§ **WHAT TO WORK ON**
Your answer should hold only the lines from the one with "Viewport: 1920px width, 971px height." through the end of the records, repeated exactly and minus any pictures.

[Dataset entries]
- - -

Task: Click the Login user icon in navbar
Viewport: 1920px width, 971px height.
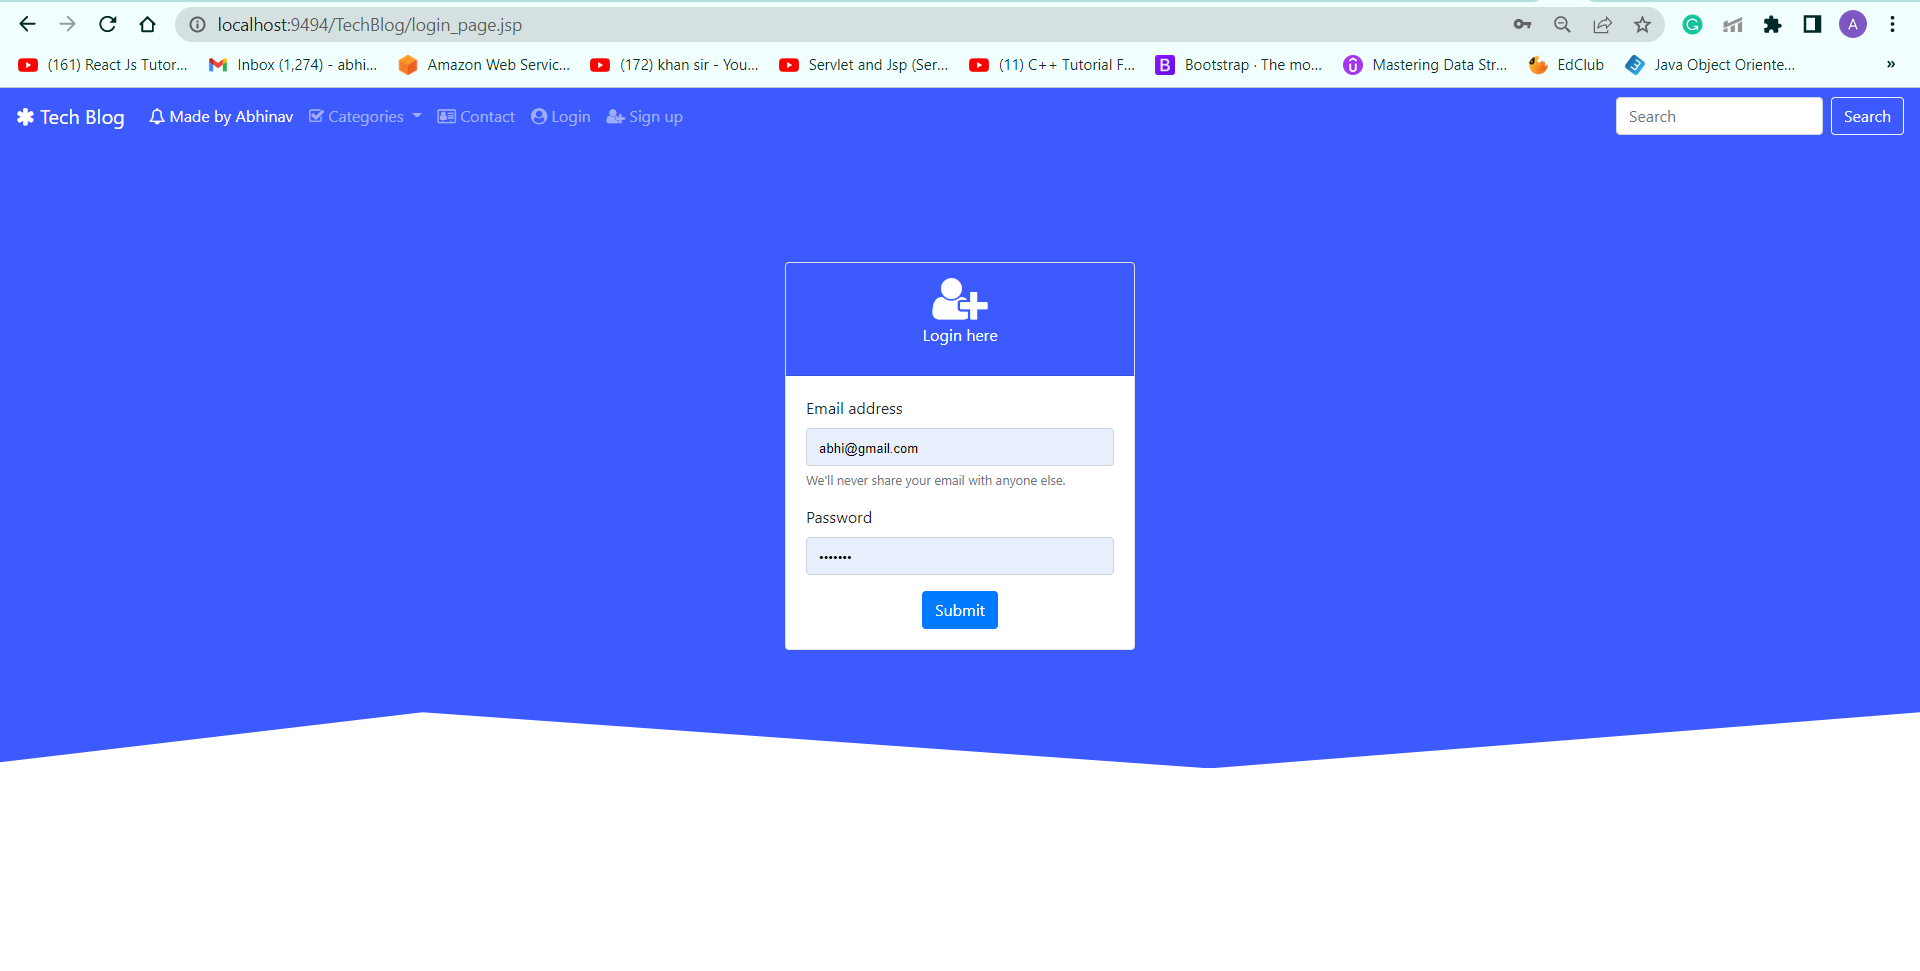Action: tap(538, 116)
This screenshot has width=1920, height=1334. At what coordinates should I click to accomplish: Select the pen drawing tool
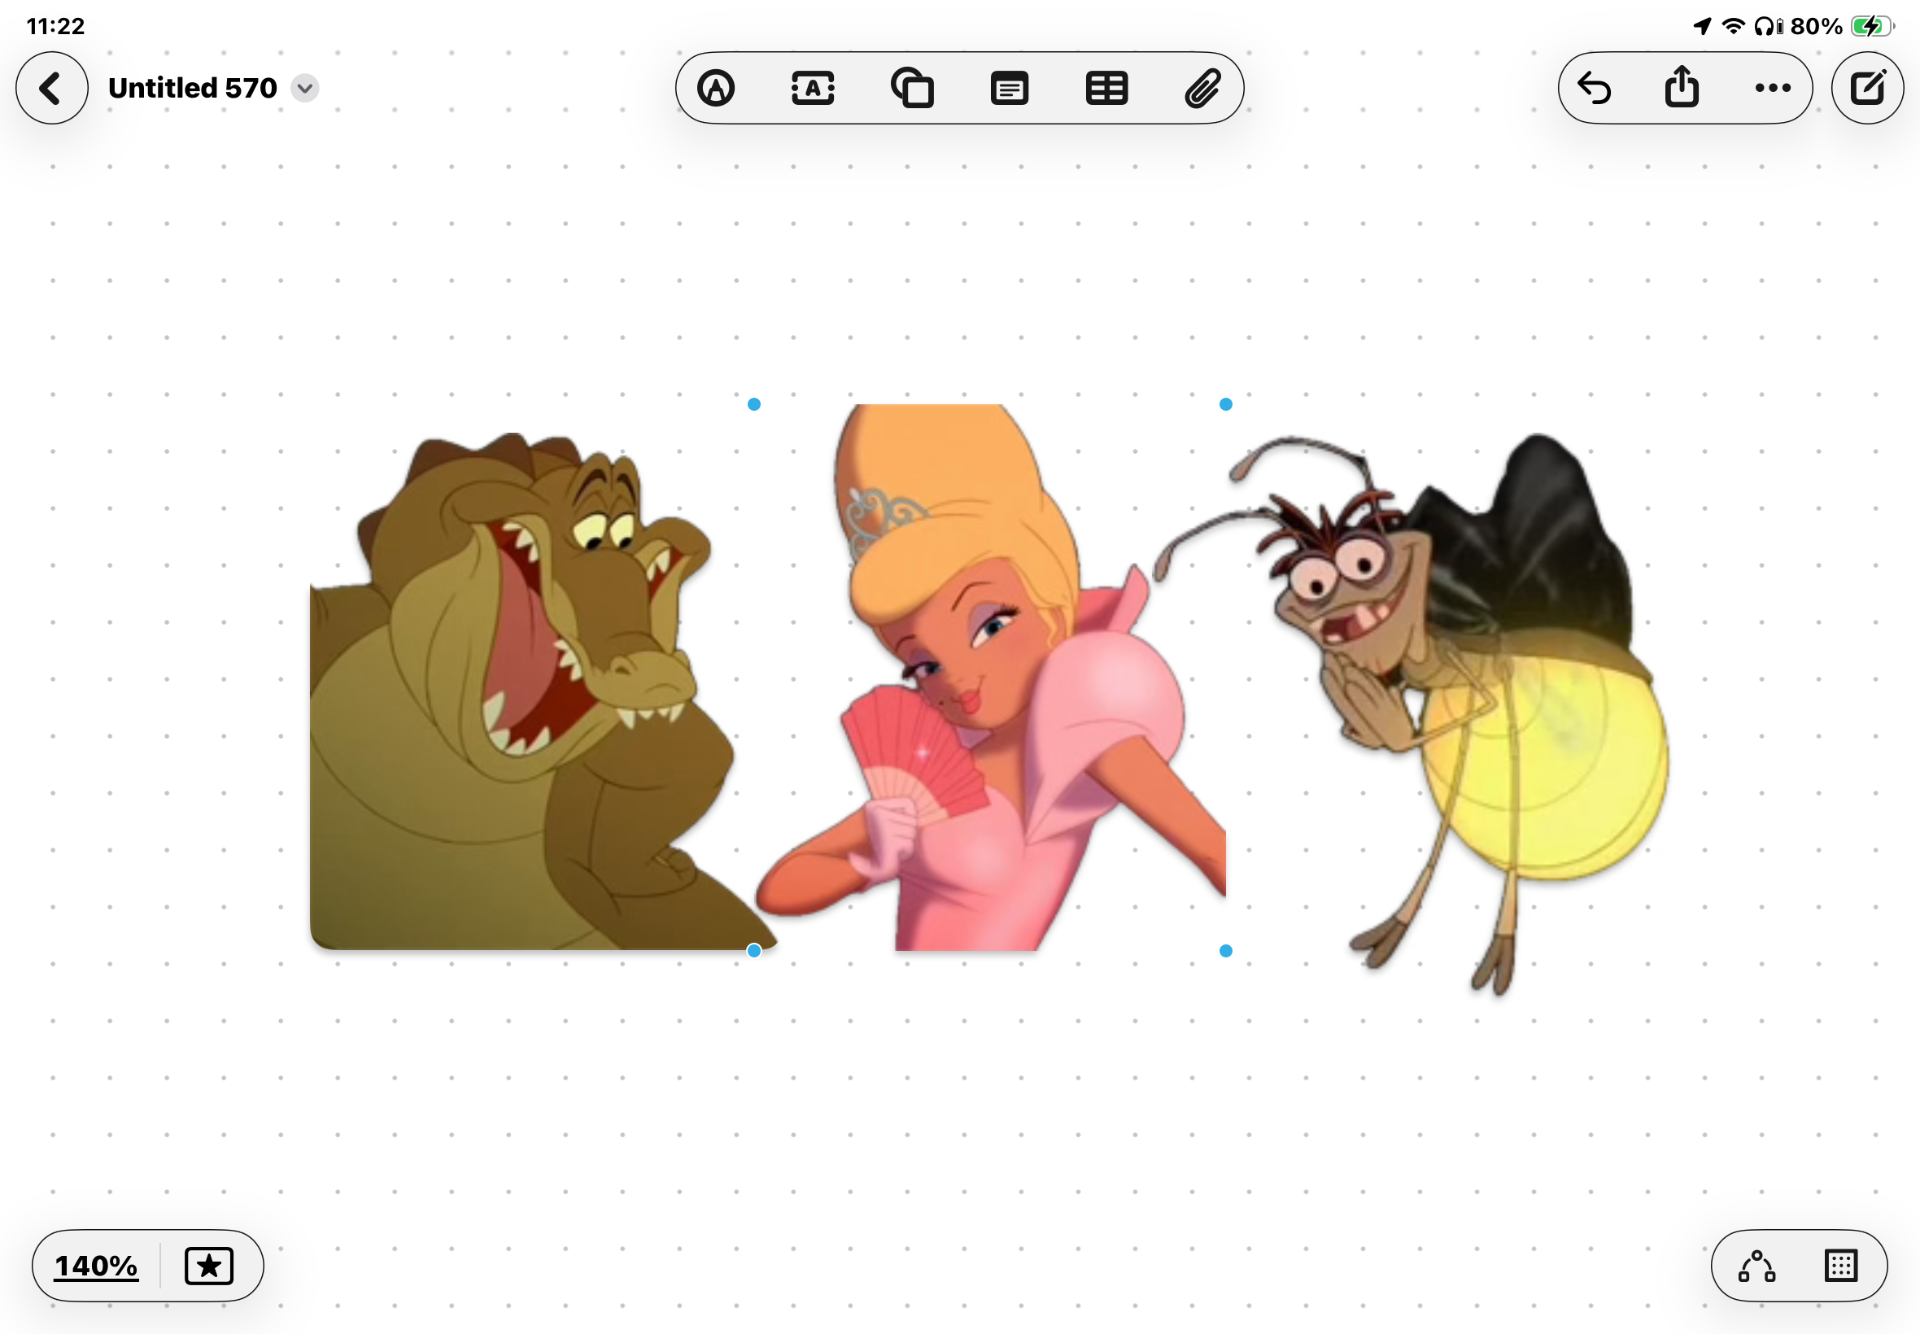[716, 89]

- - -

§ **ANSWER BELOW**
Viewport: 1920px width, 971px height.
Action: tap(538, 116)
This screenshot has width=1920, height=1334. At what coordinates should I click to accomplish: Select the pen drawing tool
[716, 89]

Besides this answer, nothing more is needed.